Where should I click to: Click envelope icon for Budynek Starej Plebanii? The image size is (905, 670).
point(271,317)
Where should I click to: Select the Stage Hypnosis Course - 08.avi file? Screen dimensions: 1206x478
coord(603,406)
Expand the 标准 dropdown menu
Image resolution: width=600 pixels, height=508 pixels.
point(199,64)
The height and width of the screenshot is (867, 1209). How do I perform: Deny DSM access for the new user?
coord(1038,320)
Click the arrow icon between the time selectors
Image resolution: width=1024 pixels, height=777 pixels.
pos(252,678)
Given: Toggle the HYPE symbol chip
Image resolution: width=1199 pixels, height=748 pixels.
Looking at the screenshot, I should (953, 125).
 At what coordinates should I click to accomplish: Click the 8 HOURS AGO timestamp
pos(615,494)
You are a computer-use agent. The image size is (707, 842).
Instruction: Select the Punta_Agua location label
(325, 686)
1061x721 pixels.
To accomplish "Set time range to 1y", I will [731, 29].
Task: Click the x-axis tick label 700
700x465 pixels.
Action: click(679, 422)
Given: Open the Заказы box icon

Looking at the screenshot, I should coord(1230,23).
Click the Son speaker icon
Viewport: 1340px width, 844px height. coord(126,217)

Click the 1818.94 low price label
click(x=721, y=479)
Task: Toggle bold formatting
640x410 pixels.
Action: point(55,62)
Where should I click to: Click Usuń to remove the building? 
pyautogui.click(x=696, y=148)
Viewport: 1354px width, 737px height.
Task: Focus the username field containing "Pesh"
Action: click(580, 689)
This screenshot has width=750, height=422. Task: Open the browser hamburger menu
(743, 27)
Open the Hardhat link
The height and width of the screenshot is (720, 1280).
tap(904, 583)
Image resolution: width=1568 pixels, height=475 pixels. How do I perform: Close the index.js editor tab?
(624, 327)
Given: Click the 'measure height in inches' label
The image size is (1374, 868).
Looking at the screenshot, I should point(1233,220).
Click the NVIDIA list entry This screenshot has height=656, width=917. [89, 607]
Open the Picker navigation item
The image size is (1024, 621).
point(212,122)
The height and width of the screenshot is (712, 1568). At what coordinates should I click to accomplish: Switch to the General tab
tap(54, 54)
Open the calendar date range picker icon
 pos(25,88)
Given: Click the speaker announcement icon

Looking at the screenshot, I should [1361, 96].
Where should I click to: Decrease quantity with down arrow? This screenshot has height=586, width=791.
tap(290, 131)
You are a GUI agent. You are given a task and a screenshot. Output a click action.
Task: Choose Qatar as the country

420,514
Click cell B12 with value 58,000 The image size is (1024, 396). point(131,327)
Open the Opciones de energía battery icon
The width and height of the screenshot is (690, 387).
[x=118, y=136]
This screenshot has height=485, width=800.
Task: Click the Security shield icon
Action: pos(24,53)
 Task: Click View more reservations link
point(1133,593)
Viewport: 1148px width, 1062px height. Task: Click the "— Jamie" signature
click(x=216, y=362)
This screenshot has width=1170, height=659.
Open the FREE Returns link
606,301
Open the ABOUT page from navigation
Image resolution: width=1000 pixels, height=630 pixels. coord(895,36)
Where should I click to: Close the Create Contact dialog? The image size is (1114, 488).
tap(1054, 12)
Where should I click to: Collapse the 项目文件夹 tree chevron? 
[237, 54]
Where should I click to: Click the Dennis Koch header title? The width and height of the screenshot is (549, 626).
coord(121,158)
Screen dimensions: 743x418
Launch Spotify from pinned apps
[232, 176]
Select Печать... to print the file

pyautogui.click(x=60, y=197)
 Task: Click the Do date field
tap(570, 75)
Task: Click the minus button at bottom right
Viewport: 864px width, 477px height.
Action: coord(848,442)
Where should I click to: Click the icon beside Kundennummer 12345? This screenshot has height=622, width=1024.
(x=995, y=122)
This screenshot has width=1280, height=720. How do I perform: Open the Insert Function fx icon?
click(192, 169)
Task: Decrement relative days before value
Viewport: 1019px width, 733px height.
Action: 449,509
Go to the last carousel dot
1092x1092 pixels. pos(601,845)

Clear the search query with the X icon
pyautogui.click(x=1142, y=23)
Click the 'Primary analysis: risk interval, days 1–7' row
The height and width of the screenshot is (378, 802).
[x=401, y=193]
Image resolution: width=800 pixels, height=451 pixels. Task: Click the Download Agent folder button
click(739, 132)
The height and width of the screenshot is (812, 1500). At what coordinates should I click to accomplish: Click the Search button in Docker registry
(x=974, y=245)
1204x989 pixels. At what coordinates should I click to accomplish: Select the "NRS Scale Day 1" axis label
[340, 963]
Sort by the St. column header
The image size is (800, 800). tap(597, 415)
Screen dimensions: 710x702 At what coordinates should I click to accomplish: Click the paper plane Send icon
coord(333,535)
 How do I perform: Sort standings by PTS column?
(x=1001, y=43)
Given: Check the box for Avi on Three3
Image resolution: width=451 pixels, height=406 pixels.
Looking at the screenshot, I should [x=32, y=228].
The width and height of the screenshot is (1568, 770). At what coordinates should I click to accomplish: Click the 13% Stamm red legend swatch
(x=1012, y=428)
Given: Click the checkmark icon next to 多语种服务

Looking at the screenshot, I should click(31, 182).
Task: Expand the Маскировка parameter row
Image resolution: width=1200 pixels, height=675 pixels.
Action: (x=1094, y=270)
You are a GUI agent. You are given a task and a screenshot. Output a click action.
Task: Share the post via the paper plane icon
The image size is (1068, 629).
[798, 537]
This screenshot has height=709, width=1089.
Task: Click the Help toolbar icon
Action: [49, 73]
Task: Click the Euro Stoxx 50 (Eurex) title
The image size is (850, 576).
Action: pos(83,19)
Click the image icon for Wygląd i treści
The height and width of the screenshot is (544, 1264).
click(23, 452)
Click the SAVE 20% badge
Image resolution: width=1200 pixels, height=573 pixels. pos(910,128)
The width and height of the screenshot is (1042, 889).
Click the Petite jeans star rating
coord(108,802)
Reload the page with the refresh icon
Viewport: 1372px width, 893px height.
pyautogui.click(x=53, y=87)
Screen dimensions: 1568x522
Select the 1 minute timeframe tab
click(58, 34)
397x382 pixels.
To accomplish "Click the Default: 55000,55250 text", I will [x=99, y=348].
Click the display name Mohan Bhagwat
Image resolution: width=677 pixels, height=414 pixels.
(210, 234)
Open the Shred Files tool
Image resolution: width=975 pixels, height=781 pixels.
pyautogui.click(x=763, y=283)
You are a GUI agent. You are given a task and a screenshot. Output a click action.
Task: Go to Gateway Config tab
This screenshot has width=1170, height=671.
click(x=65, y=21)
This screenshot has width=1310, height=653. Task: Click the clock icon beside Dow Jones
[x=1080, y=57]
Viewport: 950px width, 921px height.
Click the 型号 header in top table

--------------------------------

YOUR OBJECTIVE: The result should consist solely of the lines from the one that contains "This screenshot has width=1170, height=671." to the last line of the records above, reproduced exactly.

EXERCISE RESPONSE:
This screenshot has width=1170, height=671.
click(x=65, y=21)
This screenshot has width=1310, height=653. Task: Click the clock icon beside Dow Jones
[x=1080, y=57]
Viewport: 950px width, 921px height.
Click the 型号 header in top table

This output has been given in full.